━━ Data extracts

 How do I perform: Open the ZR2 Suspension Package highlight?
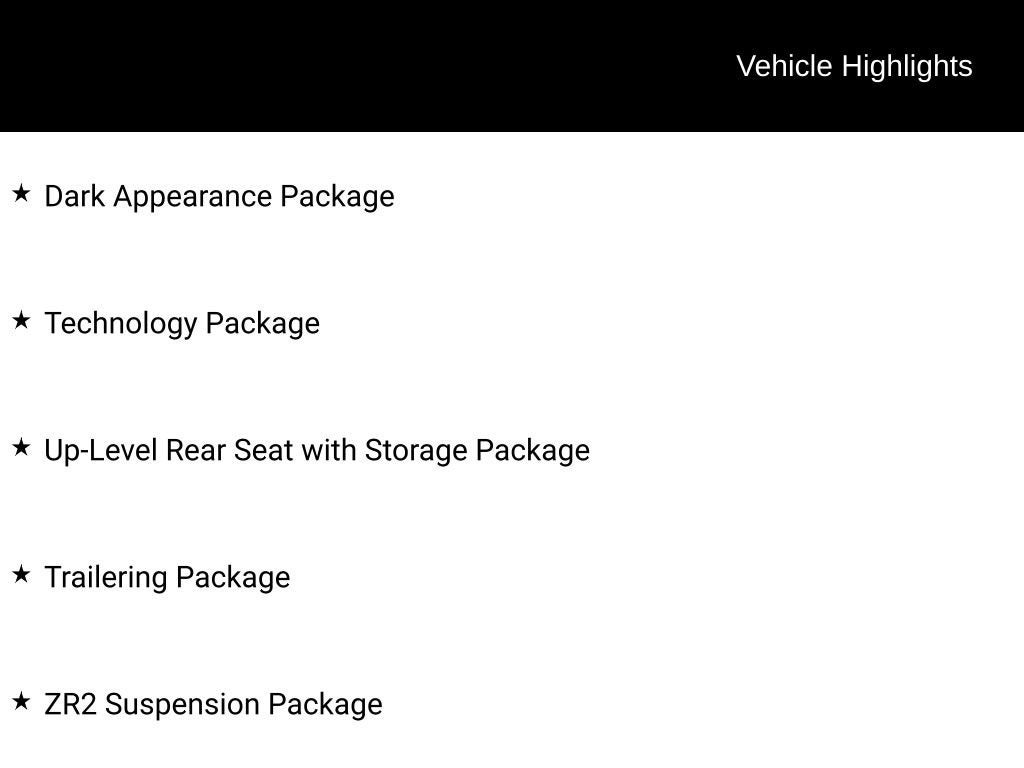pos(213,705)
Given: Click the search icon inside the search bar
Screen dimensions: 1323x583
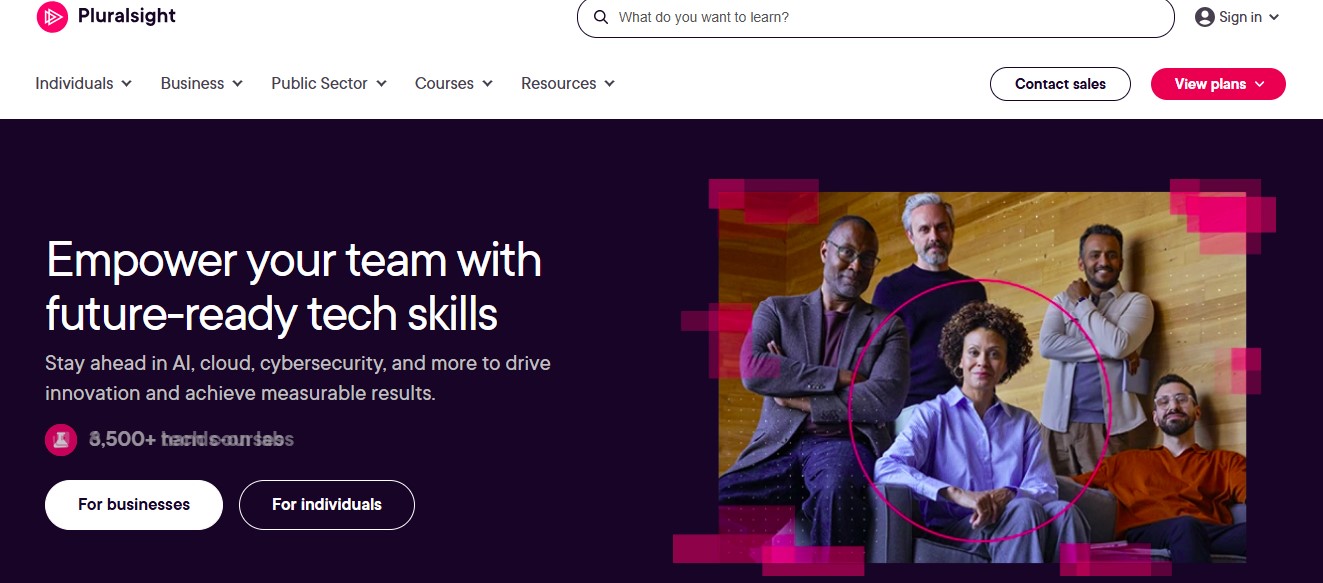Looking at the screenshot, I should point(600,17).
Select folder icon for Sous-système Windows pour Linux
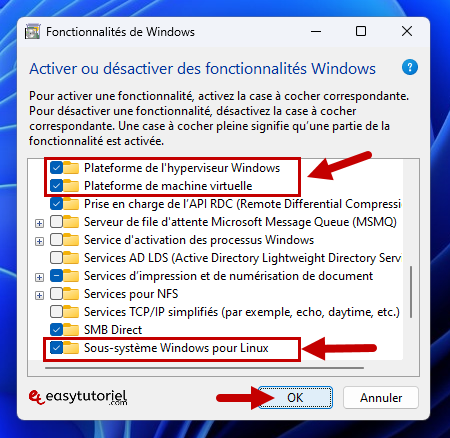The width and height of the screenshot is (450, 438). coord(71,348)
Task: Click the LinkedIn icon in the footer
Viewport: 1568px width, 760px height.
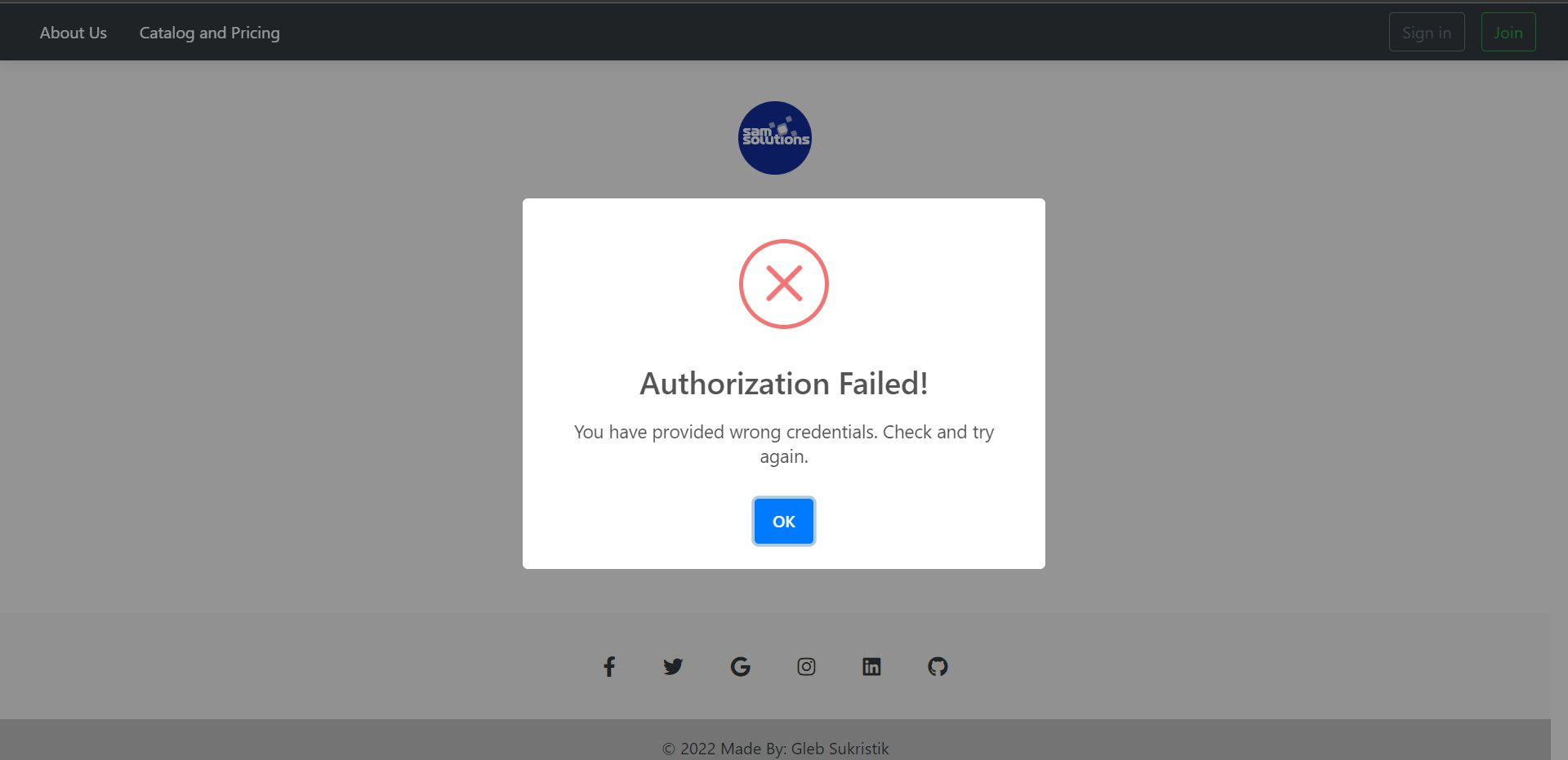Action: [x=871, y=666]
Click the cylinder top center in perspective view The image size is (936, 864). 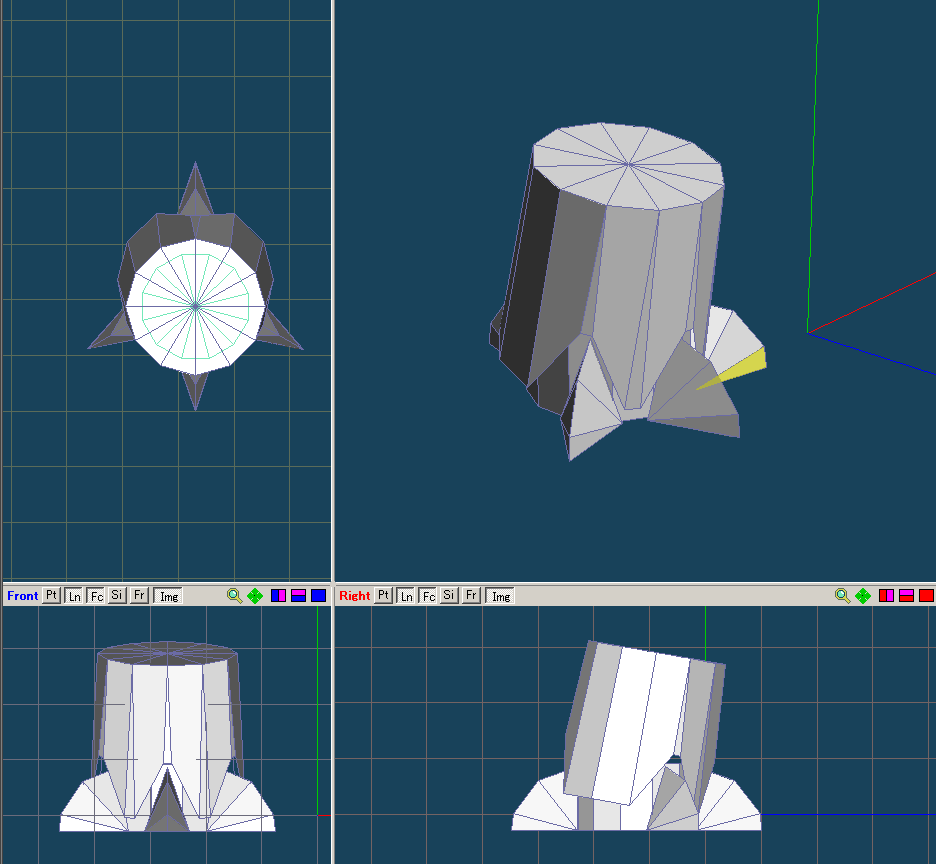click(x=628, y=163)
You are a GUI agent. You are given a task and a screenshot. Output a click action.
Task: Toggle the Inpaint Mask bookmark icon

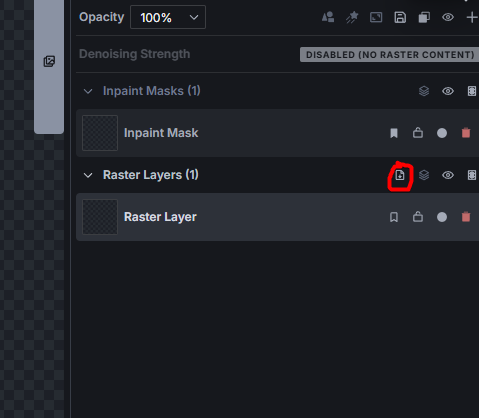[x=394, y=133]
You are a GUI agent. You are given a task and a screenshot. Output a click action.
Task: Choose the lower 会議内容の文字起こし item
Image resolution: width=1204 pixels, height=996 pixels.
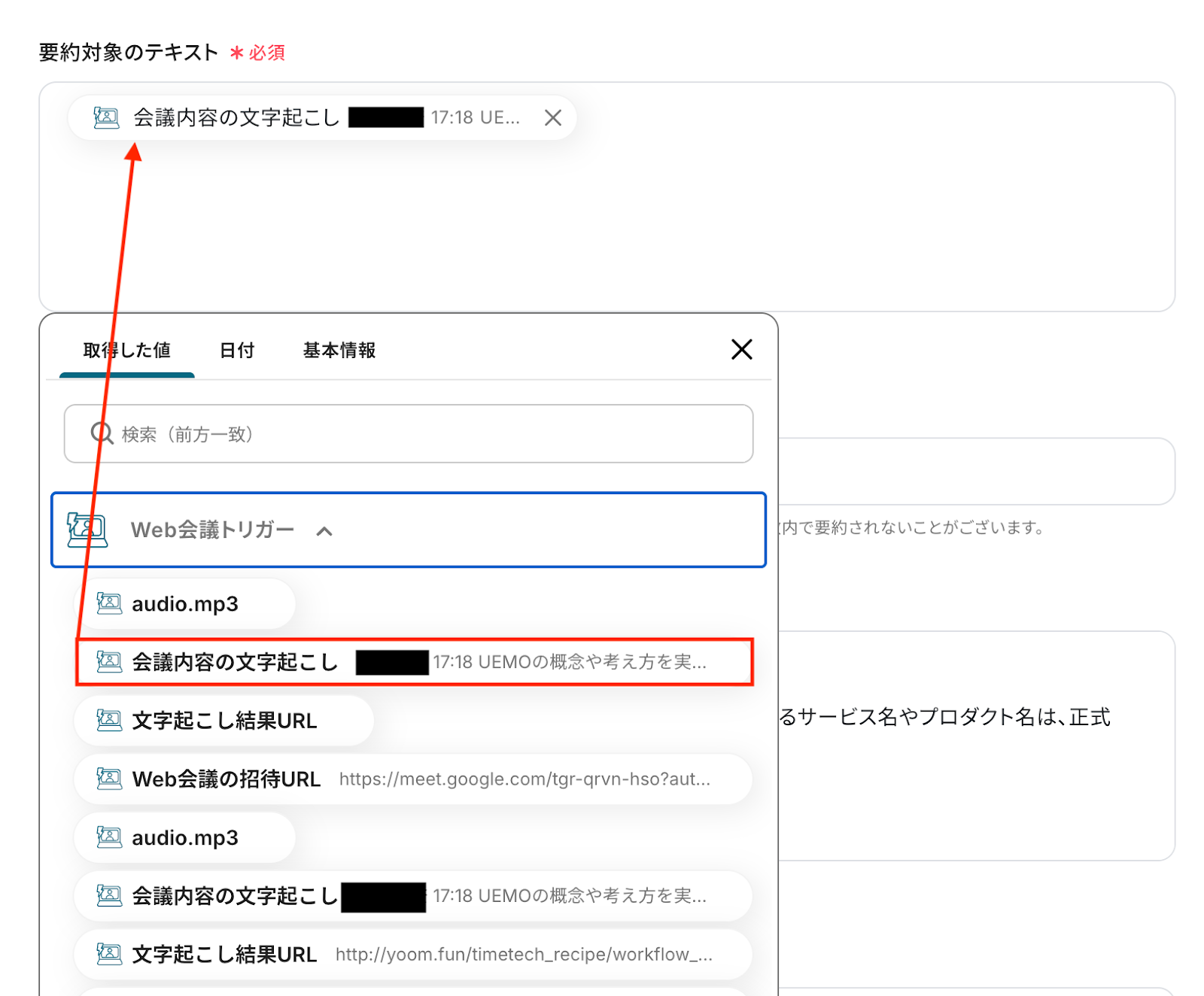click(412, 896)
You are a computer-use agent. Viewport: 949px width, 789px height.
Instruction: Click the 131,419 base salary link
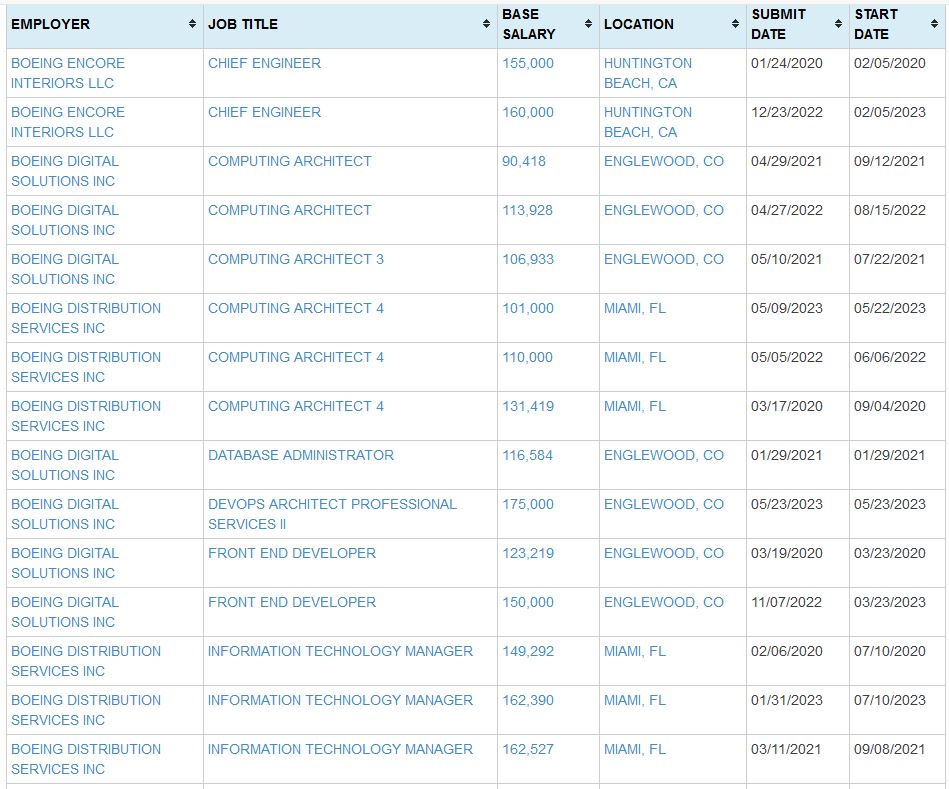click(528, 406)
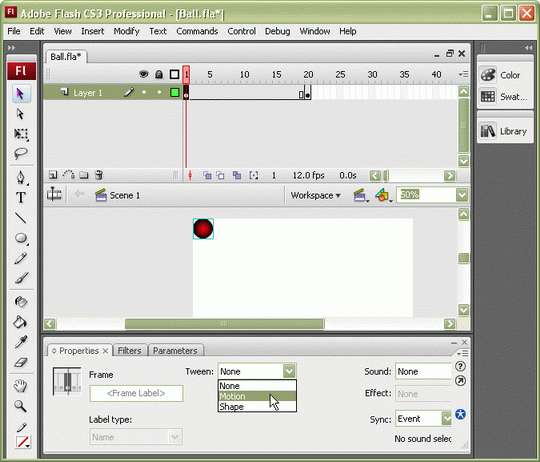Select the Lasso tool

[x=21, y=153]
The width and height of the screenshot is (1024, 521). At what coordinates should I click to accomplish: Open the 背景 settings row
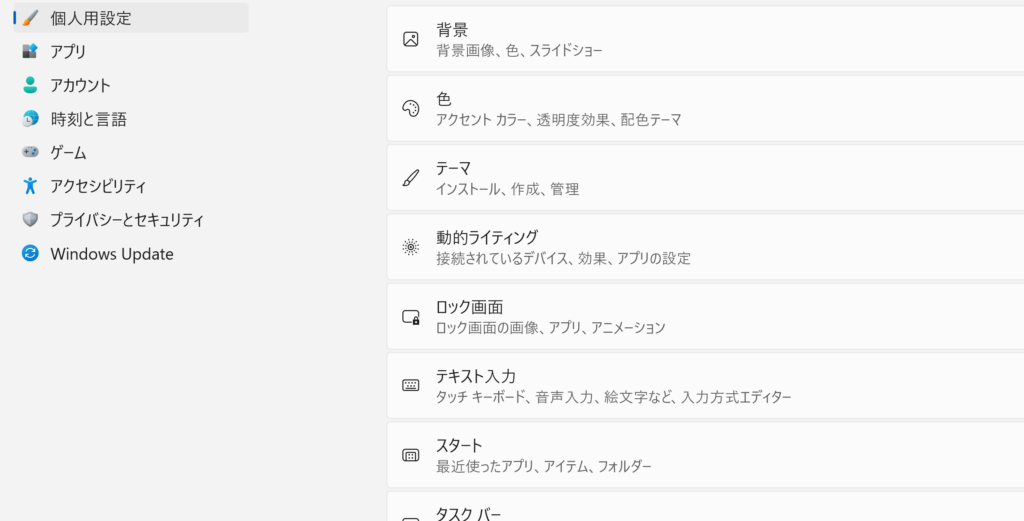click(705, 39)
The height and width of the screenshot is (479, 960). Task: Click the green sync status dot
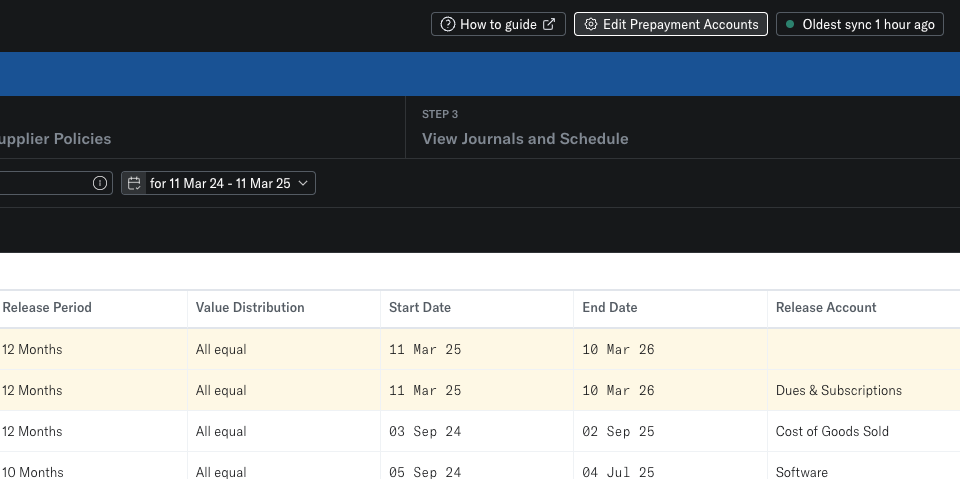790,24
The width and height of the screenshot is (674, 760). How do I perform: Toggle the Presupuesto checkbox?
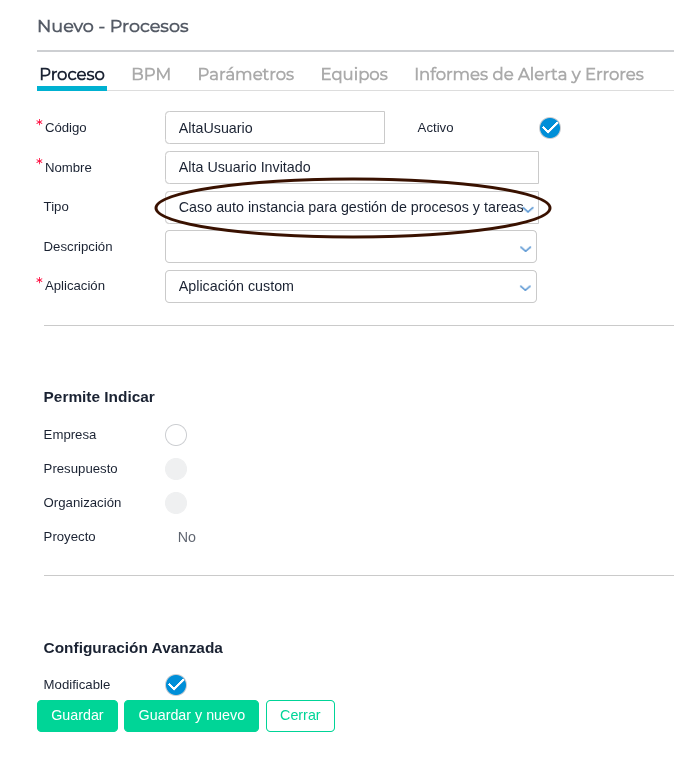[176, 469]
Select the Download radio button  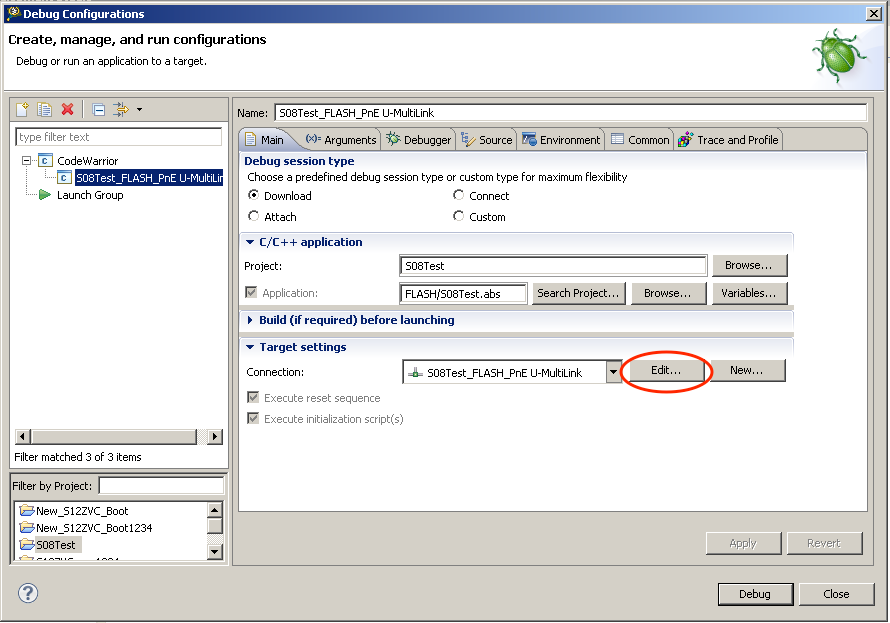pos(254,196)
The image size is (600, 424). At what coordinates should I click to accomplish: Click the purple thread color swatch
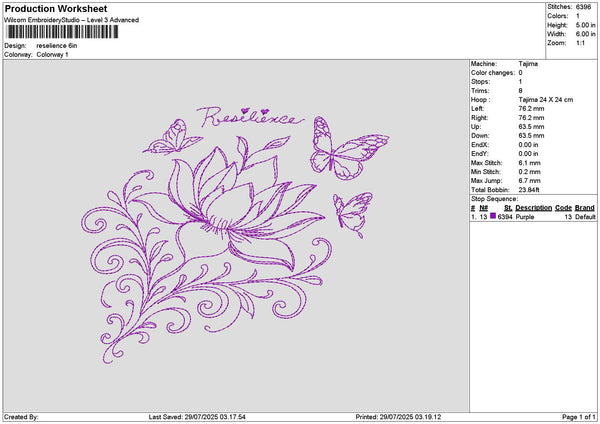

━━━━

*Exercise details:*
Everything above from the line that has "Screen dimensions: 1323x583" down to the line that has "Task: Click the LinkedIn icon in the footer" should be output exactly, with both of those lines included. Leave the pictures behind.

*Output of the task:*
Screen dimensions: 1323x583
Looking at the screenshot, I should point(600,17).
Select folder icon for Sous-système Windows pour Linux
The width and height of the screenshot is (450, 438). coord(71,348)
Task: Click the LinkedIn icon in the footer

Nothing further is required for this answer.